On 7/19/23 09:52, Yosry Ahmed wrote:
> On Tue, Jul 18, 2023 at 6:32 PM Yosry Ahmed <yosryahmed@xxxxxxxxxx> wrote:
>> On Tue, Jul 18, 2023 at 4:47 PM Yin Fengwei <fengwei.yin@xxxxxxxxx> wrote:
>>>
>>>
>>> On 7/19/23 06:48, Yosry Ahmed wrote:
>>>> On Sun, Jul 16, 2023 at 6:58 PM Yin Fengwei <fengwei.yin@xxxxxxxxx> wrote:
>>>>>
>>>>>
>>>>> On 7/17/23 08:35, Yu Zhao wrote:
>>>>>> On Sun, Jul 16, 2023 at 6:00 PM Yin, Fengwei <fengwei.yin@xxxxxxxxx> wrote:
>>>>>>> On 7/15/2023 2:06 PM, Yu Zhao wrote:
>>>>>>>> There is a problem here that I didn't have the time to elaborate: we
>>>>>>>> can't mlock() a folio that is within the range but not fully mapped
>>>>>>>> because this folio can be on the deferred split queue. When the split
>>>>>>>> happens, those unmapped folios (not mapped by this vma but are mapped
>>>>>>>> into other vmas) will be stranded on the unevictable lru.
>>>>>>> This should be fine unless I missed something. During large folio split,
>>>>>>> the unmap_folio() will be migrate(anon)/unmap(file) folio. Folio will be
>>>>>>> munlocked in unmap_folio(). So the head/tail pages will be evictable always.

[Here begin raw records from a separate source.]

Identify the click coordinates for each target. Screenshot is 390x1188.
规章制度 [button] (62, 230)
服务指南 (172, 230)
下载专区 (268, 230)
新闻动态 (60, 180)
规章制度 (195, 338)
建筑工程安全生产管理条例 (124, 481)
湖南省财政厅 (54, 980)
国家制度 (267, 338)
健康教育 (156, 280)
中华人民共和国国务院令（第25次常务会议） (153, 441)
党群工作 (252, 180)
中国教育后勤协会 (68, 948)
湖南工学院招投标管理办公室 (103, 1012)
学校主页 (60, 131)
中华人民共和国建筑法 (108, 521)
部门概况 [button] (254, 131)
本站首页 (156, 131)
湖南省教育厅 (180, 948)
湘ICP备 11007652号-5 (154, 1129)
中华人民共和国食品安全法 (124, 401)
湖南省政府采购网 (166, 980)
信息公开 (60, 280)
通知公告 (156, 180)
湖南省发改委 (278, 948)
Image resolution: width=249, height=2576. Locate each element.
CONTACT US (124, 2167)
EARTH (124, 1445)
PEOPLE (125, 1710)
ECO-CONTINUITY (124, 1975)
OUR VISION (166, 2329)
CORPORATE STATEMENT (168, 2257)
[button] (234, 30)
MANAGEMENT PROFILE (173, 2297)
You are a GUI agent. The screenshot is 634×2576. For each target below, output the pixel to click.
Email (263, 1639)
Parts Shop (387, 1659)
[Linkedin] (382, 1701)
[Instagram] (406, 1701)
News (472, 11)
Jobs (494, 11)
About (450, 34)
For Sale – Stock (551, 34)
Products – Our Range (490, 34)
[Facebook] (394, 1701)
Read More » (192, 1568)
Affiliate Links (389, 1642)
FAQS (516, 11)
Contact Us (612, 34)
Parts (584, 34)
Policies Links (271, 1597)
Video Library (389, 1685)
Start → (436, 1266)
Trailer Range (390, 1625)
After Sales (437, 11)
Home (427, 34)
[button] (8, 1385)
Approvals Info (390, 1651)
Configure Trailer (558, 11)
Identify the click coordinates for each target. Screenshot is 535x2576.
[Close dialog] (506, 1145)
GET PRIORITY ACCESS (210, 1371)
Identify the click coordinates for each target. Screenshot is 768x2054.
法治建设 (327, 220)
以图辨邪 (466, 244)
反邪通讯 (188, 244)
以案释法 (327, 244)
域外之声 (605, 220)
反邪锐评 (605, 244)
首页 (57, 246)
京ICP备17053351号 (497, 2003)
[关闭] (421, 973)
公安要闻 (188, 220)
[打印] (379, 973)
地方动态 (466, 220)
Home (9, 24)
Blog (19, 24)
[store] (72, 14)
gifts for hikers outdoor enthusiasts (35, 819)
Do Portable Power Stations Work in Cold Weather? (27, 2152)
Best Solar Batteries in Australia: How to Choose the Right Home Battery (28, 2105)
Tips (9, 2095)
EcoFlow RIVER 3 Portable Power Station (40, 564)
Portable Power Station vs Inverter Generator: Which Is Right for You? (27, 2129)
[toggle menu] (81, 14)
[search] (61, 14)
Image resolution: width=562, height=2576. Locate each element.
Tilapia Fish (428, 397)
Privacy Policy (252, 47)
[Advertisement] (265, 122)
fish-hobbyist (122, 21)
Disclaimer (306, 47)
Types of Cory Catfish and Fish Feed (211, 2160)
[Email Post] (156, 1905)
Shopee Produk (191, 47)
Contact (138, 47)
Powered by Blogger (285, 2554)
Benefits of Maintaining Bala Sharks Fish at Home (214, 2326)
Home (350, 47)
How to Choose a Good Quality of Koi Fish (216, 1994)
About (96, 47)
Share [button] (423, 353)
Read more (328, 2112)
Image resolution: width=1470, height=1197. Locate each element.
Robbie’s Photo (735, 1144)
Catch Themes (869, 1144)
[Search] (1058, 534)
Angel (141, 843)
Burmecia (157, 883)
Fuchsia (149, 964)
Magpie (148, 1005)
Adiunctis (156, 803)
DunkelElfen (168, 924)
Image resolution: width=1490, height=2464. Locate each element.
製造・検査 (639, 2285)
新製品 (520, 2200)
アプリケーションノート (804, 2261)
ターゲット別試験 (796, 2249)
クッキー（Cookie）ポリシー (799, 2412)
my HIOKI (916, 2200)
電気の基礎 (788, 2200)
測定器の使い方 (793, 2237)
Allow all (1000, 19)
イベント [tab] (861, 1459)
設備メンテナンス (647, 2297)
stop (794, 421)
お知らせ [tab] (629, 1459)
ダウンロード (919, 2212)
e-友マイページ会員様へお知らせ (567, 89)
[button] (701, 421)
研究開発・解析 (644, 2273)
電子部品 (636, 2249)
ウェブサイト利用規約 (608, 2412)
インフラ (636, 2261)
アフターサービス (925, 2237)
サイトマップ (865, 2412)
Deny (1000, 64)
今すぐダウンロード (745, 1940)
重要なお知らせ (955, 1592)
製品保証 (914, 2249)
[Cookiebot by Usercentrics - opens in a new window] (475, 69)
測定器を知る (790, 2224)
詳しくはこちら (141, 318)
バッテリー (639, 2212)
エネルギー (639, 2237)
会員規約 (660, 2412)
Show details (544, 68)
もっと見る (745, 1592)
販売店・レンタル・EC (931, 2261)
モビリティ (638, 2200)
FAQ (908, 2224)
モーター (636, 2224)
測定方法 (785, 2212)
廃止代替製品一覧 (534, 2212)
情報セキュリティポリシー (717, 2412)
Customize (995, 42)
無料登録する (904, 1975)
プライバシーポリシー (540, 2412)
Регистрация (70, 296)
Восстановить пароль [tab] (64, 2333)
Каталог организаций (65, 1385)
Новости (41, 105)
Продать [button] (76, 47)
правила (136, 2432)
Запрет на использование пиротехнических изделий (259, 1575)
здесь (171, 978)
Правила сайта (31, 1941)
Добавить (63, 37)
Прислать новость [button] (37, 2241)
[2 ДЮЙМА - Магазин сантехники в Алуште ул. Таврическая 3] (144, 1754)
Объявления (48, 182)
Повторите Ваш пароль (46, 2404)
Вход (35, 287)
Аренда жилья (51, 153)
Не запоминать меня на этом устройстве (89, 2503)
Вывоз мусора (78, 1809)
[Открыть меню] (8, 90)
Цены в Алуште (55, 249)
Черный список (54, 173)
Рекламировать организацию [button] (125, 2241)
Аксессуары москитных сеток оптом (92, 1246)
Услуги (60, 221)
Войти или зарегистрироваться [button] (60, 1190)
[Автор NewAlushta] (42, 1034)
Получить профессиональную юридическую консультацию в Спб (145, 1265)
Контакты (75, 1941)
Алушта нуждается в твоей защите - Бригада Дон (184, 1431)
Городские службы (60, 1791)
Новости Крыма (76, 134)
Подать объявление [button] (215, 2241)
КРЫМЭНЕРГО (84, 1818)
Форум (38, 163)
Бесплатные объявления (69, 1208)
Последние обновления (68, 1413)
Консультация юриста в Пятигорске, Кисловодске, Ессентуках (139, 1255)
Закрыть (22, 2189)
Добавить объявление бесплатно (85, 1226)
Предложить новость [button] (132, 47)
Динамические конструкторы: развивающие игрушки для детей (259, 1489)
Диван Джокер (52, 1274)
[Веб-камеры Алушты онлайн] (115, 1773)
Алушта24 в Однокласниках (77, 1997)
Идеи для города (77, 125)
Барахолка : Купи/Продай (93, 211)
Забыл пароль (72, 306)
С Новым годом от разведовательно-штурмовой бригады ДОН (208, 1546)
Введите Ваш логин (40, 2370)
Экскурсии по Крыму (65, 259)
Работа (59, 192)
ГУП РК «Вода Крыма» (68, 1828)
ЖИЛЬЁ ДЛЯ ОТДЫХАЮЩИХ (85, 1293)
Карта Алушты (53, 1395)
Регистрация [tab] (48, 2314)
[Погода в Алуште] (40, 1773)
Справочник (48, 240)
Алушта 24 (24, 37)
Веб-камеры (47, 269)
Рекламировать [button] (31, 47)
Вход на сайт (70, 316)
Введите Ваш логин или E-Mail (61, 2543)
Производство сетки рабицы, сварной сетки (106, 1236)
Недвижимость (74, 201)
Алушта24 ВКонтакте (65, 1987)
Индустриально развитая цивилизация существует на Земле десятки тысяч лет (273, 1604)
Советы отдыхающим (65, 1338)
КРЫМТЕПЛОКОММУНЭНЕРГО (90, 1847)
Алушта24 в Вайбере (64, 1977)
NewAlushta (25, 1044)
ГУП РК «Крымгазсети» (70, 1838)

>>>>>> It's close but not entirely accurate: munlock can fail on isolated folios.
>>>>> Yes. The munlock just clear PG_mlocked bit but with PG_unevictable left.
>>>>>
>>>>> Could this also happen against normal 4K page? I mean when user try to munlock
>>>>> a normal 4K page and this 4K page is isolated. So it become unevictable page?
>>>> Looks like it can be possible. If cpu 1 is in __munlock_folio() and
>>>> cpu 2 is isolating the folio for any purpose:
>>>>
>>>> cpu1 cpu2
>>>> isolate folio
>>>> folio_test_clear_lru() // 0
>>>> putback folio // add
>>>> to unevictable list
>>>> folio_test_clear_mlocked()
>>> Yes. Yu showed this sequence to me in another email. I thought the putback_lru()
>>> could correct the none-mlocked but unevictable folio. But it doesn't because
>>> of this race.
>> (+Hugh Dickins for vis)
>>
>> Yu, I am not familiar with the split_folio() case, so I am not sure it
>> is the same exact race I stated above.
>>
>> Can you confirm whether or not doing folio_test_clear_mlocked() before
>> folio_test_clear_lru() would fix the race you are referring to? IIUC,
>> in this case, we make sure we clear PG_mlocked before we try to to
>> clear PG_lru. If we fail to clear it, then someone else have the folio
>> isolated after we clear PG_mlocked, so we can be sure that when they
>> put the folio back it will be correctly made evictable.
>>
>> Is my understanding correct?
> Hmm, actually this might not be enough. In folio_add_lru() we will
> call folio_batch_add_and_move(), which calls lru_add_fn() and *then*
> sets PG_lru. Since we check folio_evictable() in lru_add_fn(), the
> race can still happen:
>
>
> cpu1 cpu2
> folio_evictable() //false
> folio_test_clear_mlocked()
> folio_test_clear_lru() //false
> folio_set_lru()
>
> Relying on PG_lru for synchronization might not be enough with the
> current code. We might need to revert 2262ace60713 ("mm/munlock:
> delete smp_mb() from __pagevec_lru_add_fn()").
>
> Sorry for going back and forth here, I am thinking out loud.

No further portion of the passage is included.